We can find modernised Afghans in the capital's hip coffee shops talking about culture and politics while planning their next trip to Istanbul or Dubai. But they can never hide the lives of all the people who continue to live in war, mayhem and poverty and who cannot afford the luxury to think about  TV shows, because they neither have electricity nor television, and they will probably never have one. These are the people who make up an underrepresented majority.

As much as Afghanistan's urban centres have benefited from foreign interventions and invasions, the country's rural regions have faced devastation, massive poverty and constant war. In this context, many people also tend to forget that Afghanistan is predominantly rural, not urban.

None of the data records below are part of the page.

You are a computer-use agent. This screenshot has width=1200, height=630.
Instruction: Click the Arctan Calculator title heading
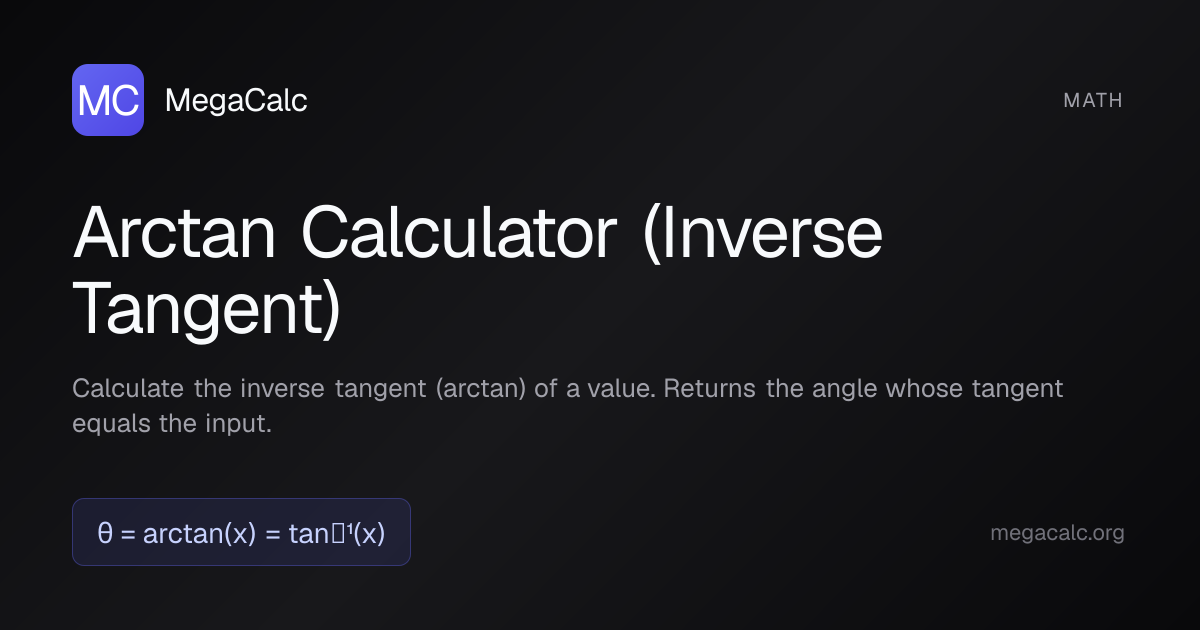click(x=478, y=271)
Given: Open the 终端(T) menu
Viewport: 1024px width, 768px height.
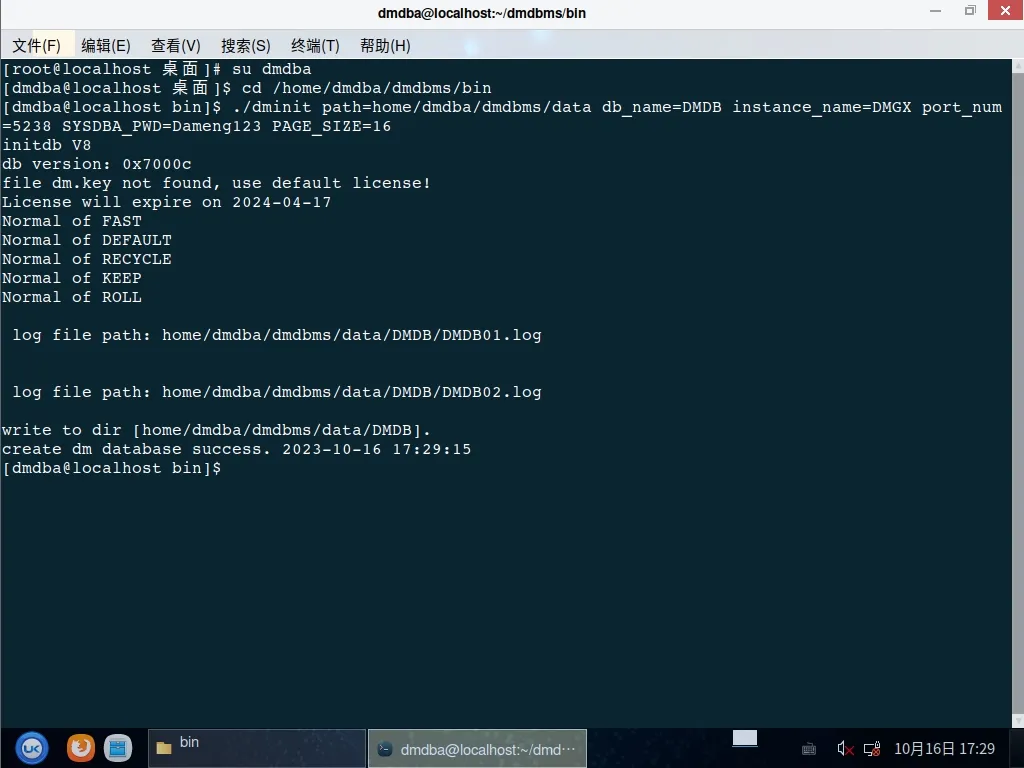Looking at the screenshot, I should [x=316, y=46].
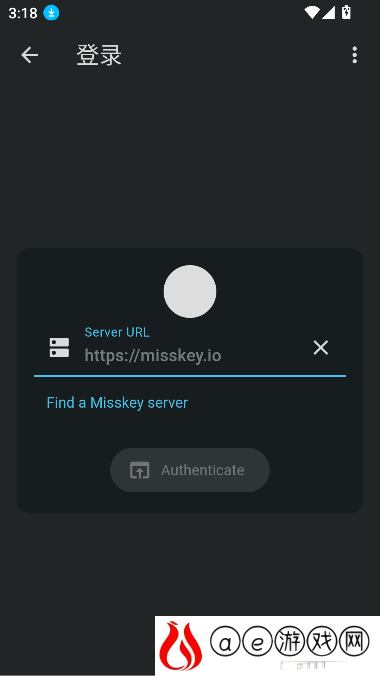Click the https://misskey.io placeholder text
The image size is (380, 676).
coord(153,356)
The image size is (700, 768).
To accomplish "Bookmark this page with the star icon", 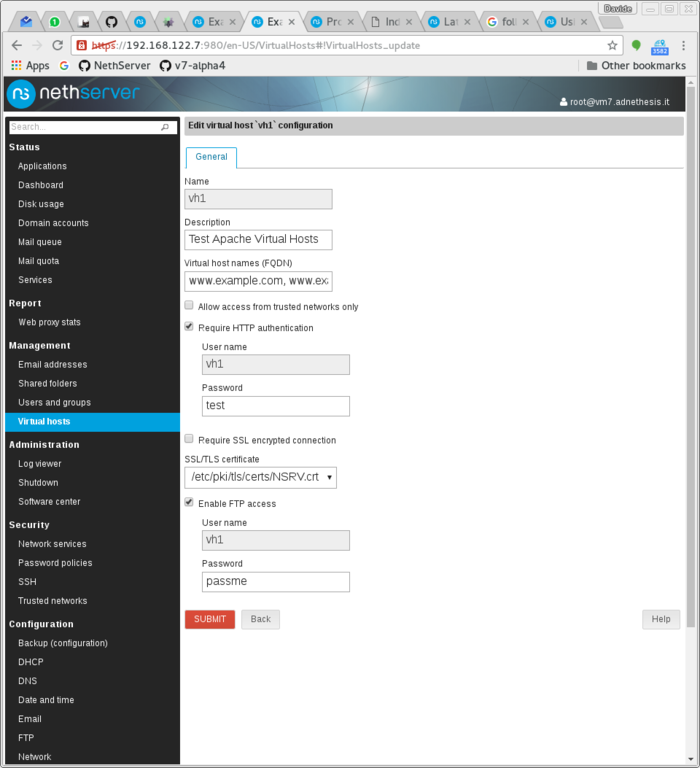I will click(x=612, y=45).
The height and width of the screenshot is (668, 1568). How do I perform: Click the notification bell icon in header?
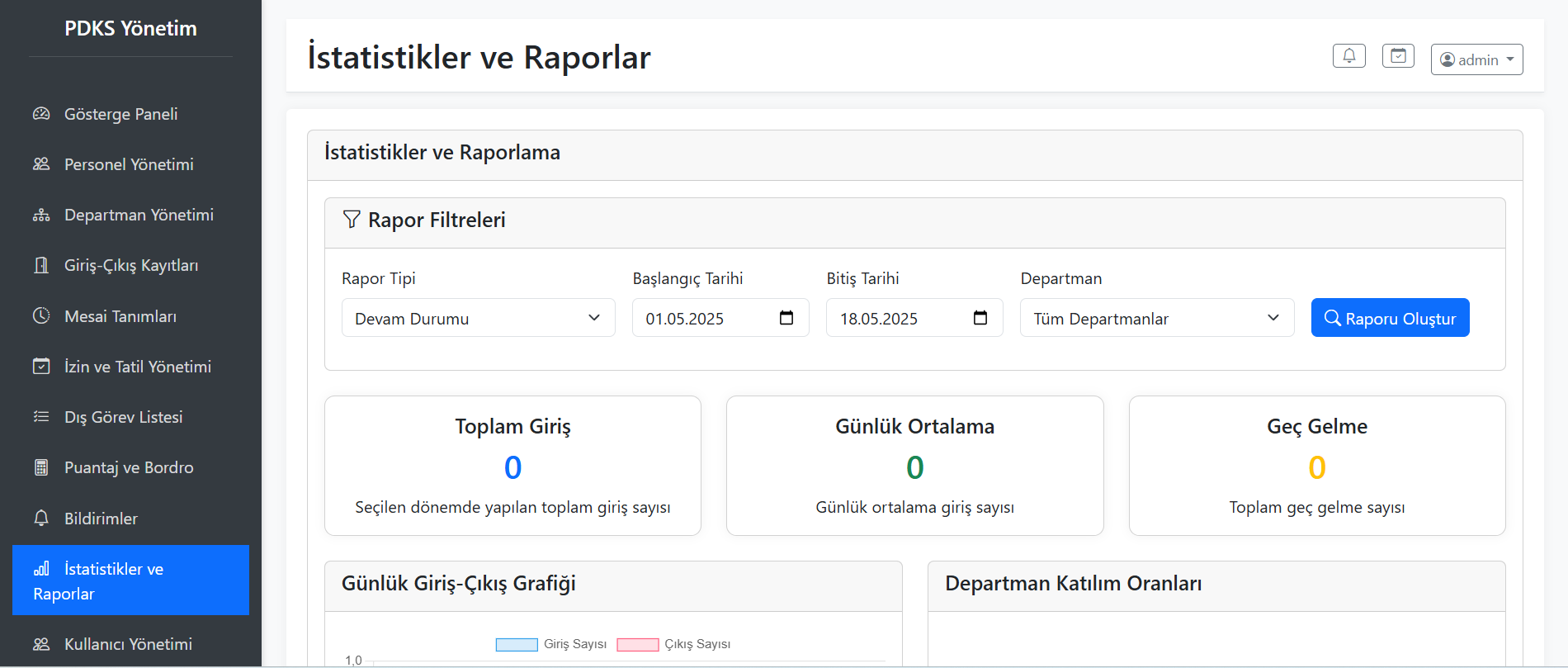point(1348,56)
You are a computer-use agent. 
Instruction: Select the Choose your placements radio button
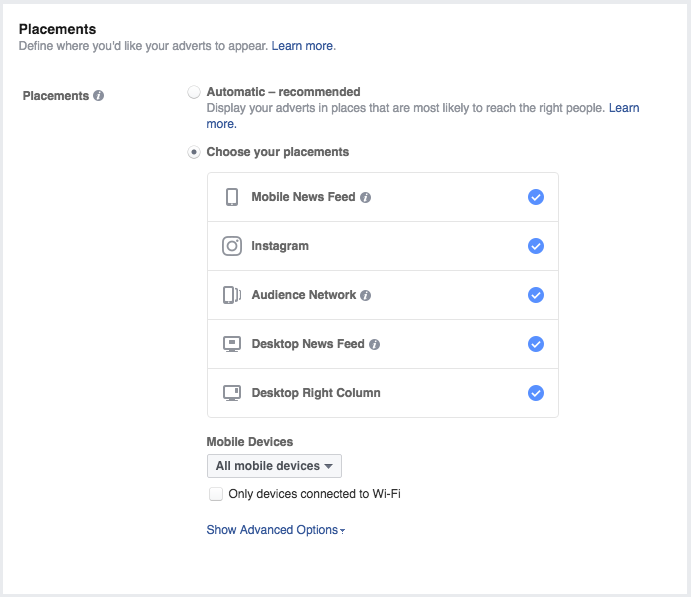tap(194, 152)
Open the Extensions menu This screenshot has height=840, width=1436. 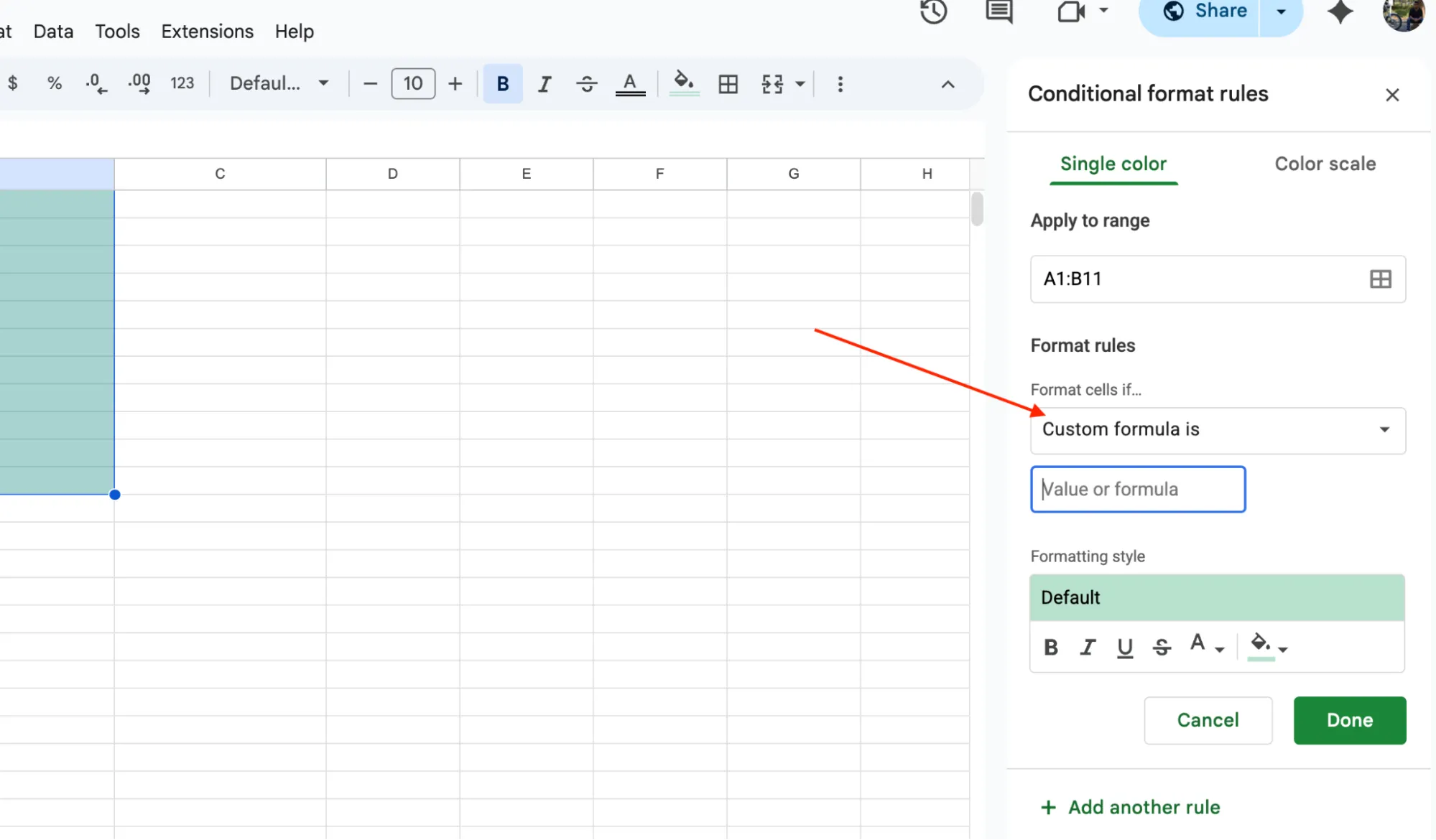[x=207, y=31]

Persistent underrepresentation and massive inequality mean we have lost rural Afghanistan. For that reason, we should not be surprised that, like in the past, it has become a natural playground for insurgent groups and extremists.

Unlike Afghans from the cities or those who live in the Kabul bubble, these insurgents and extremists visit the rural areas. They share resources with villagers and, of course, they also exploit their anger and hatred towards a government and a people whose lives do not square with their reality.

As long as Afghan villages remain forgotten and suppressed, as long as our ignorance perseveres, things will only get worse, maybe for another one hundred years, or more.